> [Selected text]
--------------------------------

From: NeilBrown <neilb@suse.de>
To: Chuck Lever <chuck.lever@oracle.com>, Jeff Layton <jlayton@kernel.org>
Cc: linux-nfs@vger.kernel.org, Olga Kornievskaia <kolga@netapp.com>,
Dai Ngo <Dai.Ngo@oracle.com>, Tom Talpey <tom@talpey.com>
Subject: [PATCH 2/3] nfsd: replace rp_mutex to avoid deadlock in move_to_close_lru()
Date: Fri, 1 Mar 2024 11:07:38 +1100 [thread overview]
Message-ID: <20240301000950.2306-3-neilb@suse.de> (raw)
In-Reply-To: <20240301000950.2306-1-neilb@suse.de>
move_to_close_lru() waits for sc_count to become zero while holding
rp_mutex. This can deadlock if another thread holds a reference and is
waiting for rp_mutex.
By the time we get to move_to_close_lru() the openowner is unhashed and
cannot be found any more. So code waiting for the mutex can safely
retry the lookup if move_to_close_lru() has started.
So change rp_mutex to an atomic_t with three states:
RP_UNLOCK - state is still hashed, not locked for reply
RP_LOCKED - state is still hashed, is locked for reply
RP_UNHASHED - state is now hashed, no code can get a lock.

--------------------------------

> [Material provided]
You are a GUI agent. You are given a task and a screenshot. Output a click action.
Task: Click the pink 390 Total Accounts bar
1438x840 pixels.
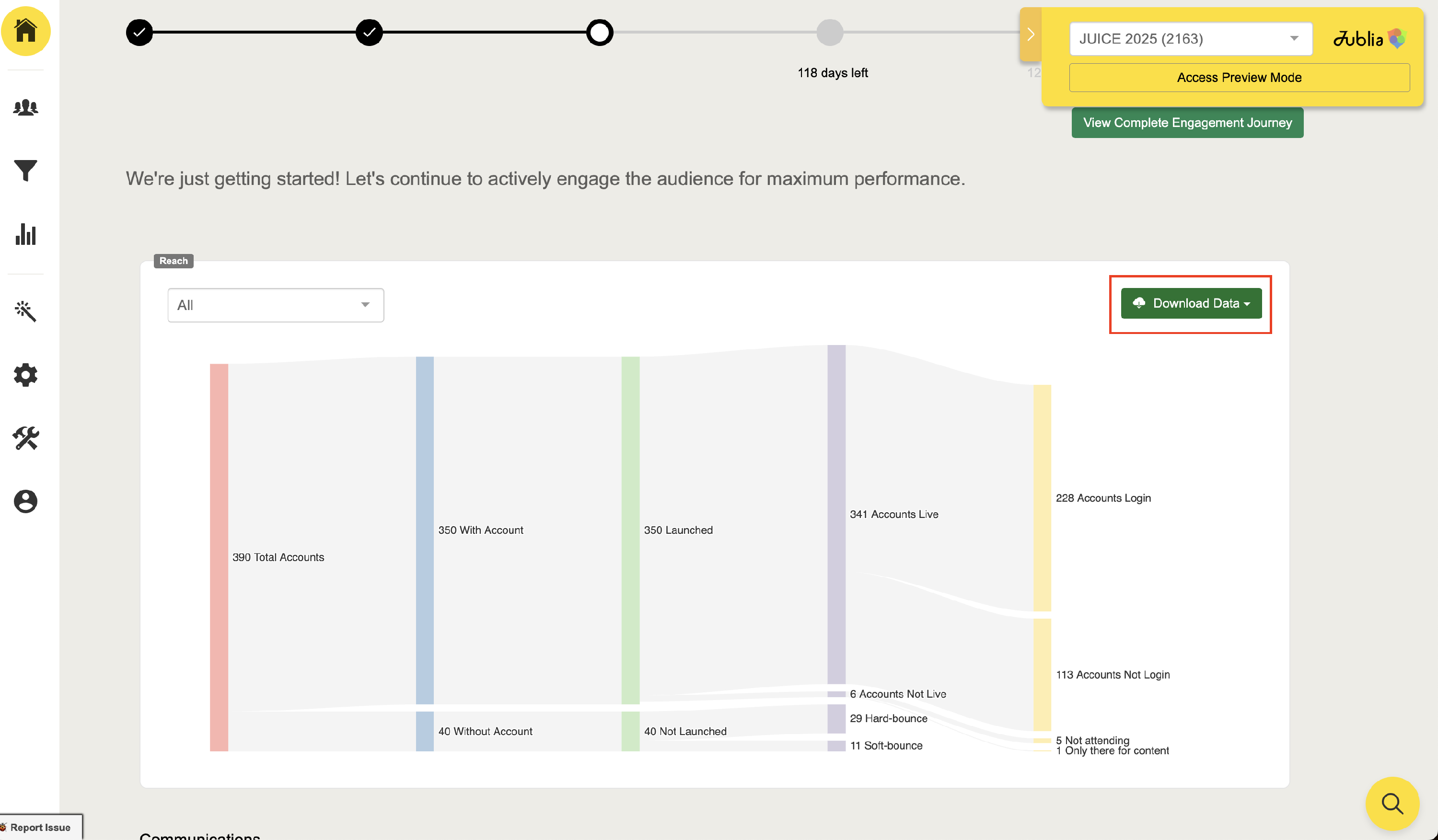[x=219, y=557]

--------------------------------

> [Work required]
Please pick up the nfsd patch email about replacing rp_mutex after its final line and continue it. The material has no connection to the nfsd patch email.

> [Exercise answer]
Use wait_ver_event() to wait for either a lock, or for the owner to be
unhashed. In the latter case, retry the lookup.
Signed-off-by: NeilBrown <neilb@suse.de>
---
fs/nfsd/nfs4state.c | 46 ++++++++++++++++++++++++++++++++++++---------
fs/nfsd/state.h | 2 +-
2 files changed, 38 insertions(+), 10 deletions(-)
diff --git a/fs/nfsd/nfs4state.c b/fs/nfsd/nfs4state.c
index e625f738f7b0..5dab316932d3 100644
--- a/fs/nfsd/nfs4state.c
+++ b/fs/nfsd/nfs4state.c
@@ -4442,21 +4442,32 @@ nfsd4_init_leases_net(struct nfsd_net *nn)
atomic_set(&nn->nfsd_courtesy_clients, 0);
}
+enum rp_lock {
+ RP_UNLOCKED,
+ RP_LOCKED,
+ RP_UNHASHED,
+};
+
static void init_nfs4_replay(struct nfs4_replay *rp)
{
rp->rp_status = nfserr_serverfault;
rp->rp_buflen = 0;
rp->rp_buf = rp->rp_ibuf;
- mutex_init(&rp->rp_mutex);
+ atomic_set(&rp->rp_locked, RP_UNLOCKED);
}
-static void nfsd4_cstate_assign_replay(struct nfsd4_compound_state *cstate,
- struct nfs4_stateowner *so)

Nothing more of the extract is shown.